• [EXERCISE]
Would you retype exactly the lines from the one containing "The width and height of the screenshot is (1668, 534)." through the last line of the records below, and nothing else?

• [DATASET EXTRACT]
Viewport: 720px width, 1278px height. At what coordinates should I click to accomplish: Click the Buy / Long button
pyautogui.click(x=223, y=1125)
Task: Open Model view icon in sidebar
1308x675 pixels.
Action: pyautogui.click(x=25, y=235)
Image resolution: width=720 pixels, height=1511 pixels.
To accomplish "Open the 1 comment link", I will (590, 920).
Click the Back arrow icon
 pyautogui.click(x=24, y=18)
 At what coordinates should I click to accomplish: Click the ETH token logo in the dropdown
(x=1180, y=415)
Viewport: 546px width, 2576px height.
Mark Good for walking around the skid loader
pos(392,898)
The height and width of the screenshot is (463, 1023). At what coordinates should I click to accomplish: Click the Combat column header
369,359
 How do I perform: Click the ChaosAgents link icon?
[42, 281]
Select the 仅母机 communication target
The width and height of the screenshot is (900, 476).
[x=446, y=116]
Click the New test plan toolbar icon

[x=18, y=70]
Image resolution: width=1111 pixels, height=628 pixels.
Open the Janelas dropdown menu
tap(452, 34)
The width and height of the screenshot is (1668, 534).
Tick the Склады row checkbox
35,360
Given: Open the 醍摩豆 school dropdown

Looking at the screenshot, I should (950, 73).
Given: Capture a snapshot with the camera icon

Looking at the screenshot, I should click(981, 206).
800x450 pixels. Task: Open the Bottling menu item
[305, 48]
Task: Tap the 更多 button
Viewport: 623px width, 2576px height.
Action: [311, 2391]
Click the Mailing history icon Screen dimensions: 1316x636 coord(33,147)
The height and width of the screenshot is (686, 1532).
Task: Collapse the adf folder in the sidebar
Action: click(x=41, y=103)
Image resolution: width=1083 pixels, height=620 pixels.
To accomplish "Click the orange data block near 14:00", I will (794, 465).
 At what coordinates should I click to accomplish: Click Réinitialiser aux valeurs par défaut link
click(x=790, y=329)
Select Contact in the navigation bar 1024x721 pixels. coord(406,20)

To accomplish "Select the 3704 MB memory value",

• [RESULT]
The width and height of the screenshot is (1668, 534).
Tick the Склады row checkbox
35,360
Given: Open the 醍摩豆 school dropdown

Looking at the screenshot, I should (950, 73).
Given: Capture a snapshot with the camera icon

Looking at the screenshot, I should click(981, 206).
800x450 pixels. Task: Open the Bottling menu item
[305, 48]
Task: Tap the 更多 button
Viewport: 623px width, 2576px height.
Action: [311, 2391]
Click the Mailing history icon Screen dimensions: 1316x636 coord(33,147)
The height and width of the screenshot is (686, 1532).
Task: Collapse the adf folder in the sidebar
Action: click(x=41, y=103)
Image resolution: width=1083 pixels, height=620 pixels.
To accomplish "Click the orange data block near 14:00", I will (794, 465).
 At what coordinates should I click to accomplish: Click Réinitialiser aux valeurs par défaut link
click(x=790, y=329)
Select Contact in the navigation bar 1024x721 pixels. coord(406,20)

To accomplish "Select the 3704 MB memory value",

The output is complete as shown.